Extracted records
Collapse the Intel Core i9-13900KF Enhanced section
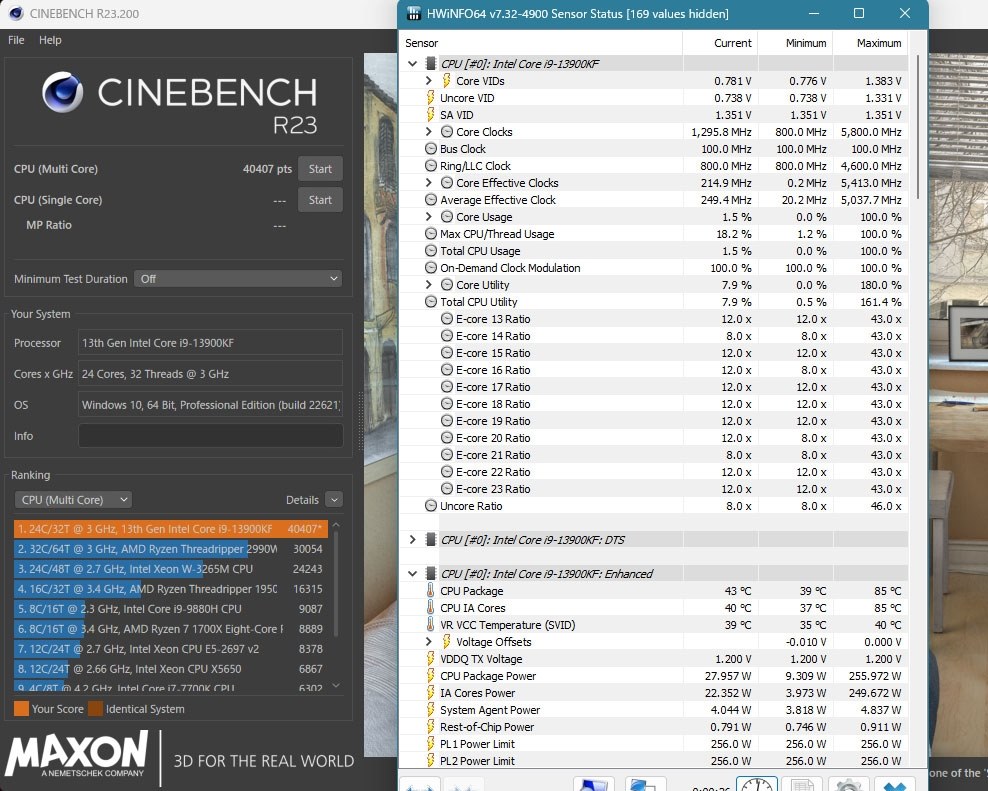988x791 pixels. [x=412, y=573]
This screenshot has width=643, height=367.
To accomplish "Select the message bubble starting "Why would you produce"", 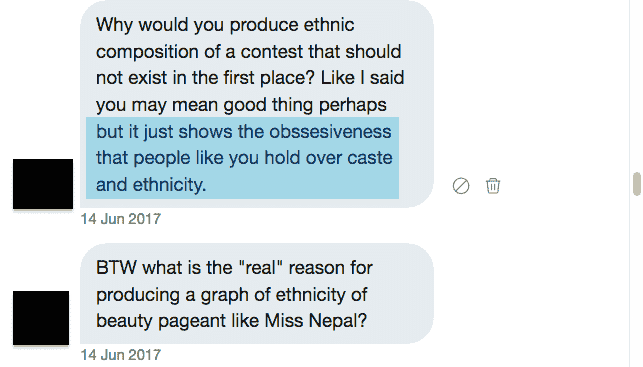I will pyautogui.click(x=257, y=104).
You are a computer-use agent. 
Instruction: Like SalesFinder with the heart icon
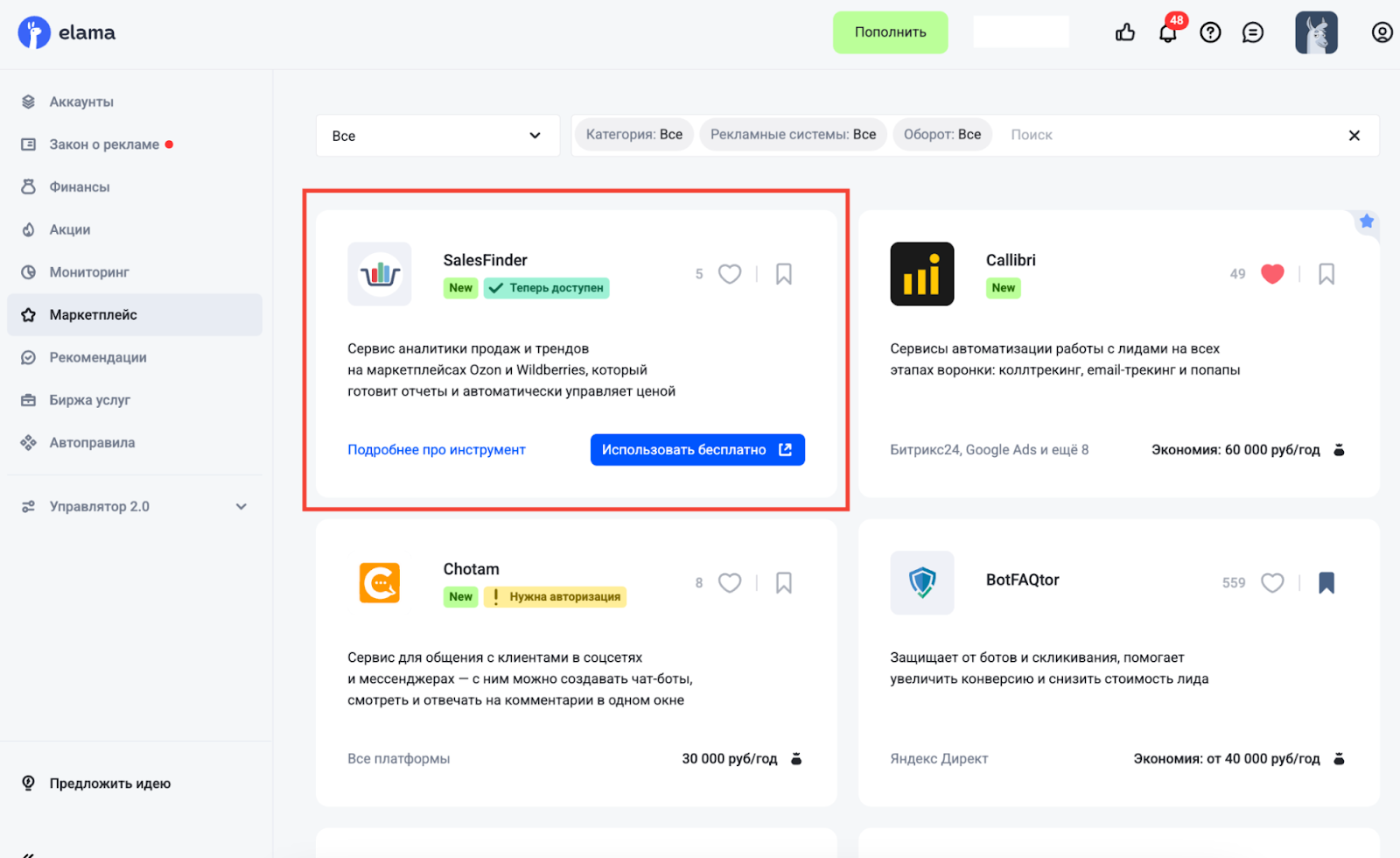pos(730,274)
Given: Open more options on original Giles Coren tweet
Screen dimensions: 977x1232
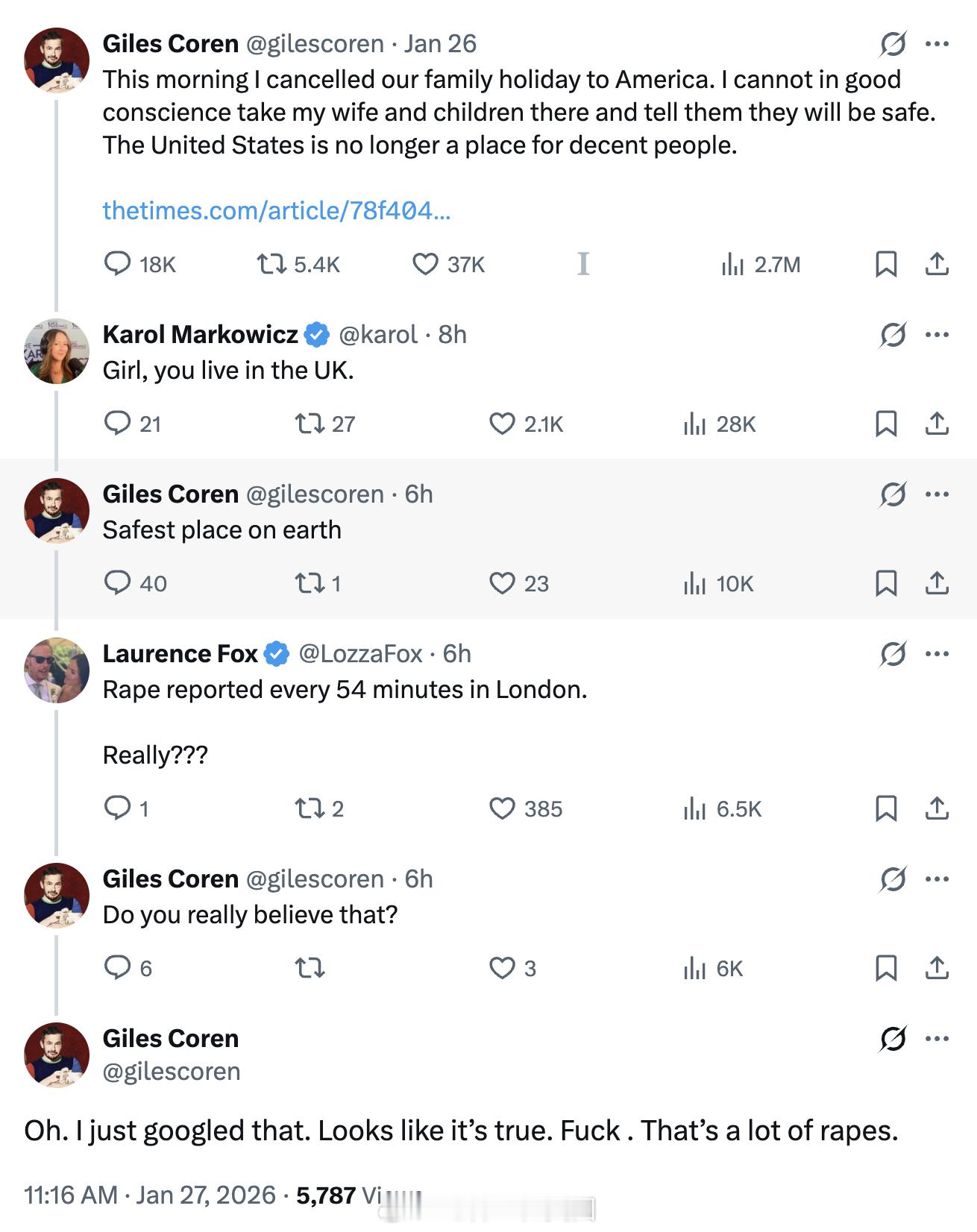Looking at the screenshot, I should click(937, 44).
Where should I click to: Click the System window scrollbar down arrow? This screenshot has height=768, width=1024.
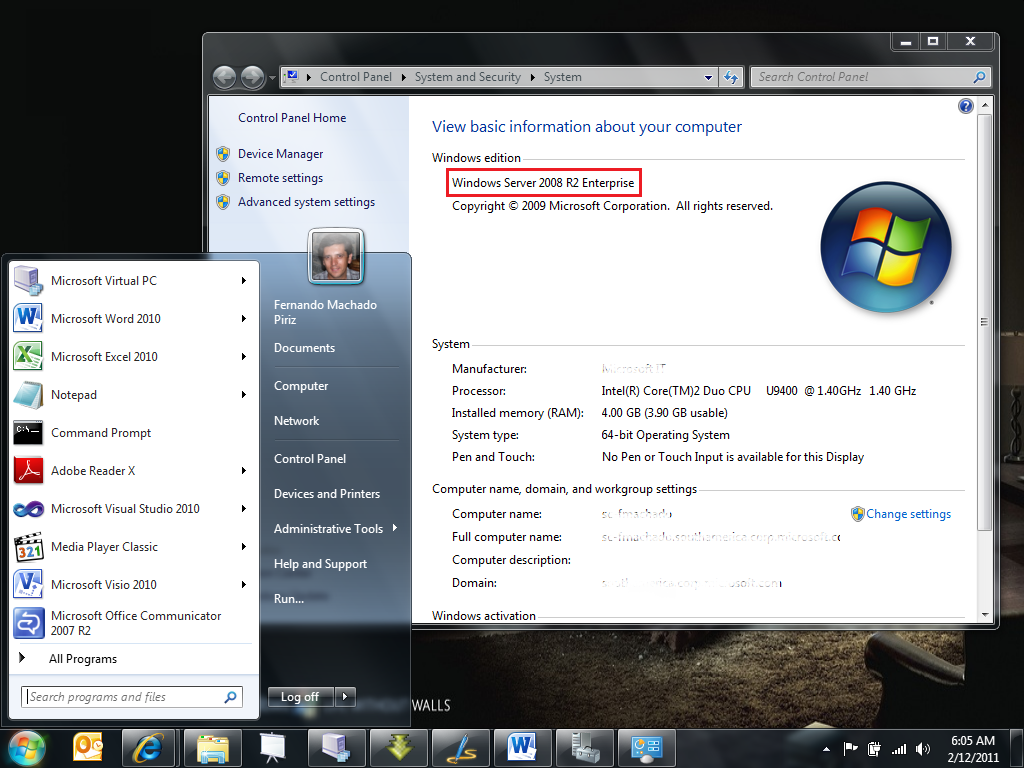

● **Instructions for the task**
List, from the entries above, every line in which the word "width" shows up.

● **Written response**
This screenshot has width=643, height=367.
Where should I click to: Click the System window scrollbar down arrow? This screenshot has height=768, width=1024.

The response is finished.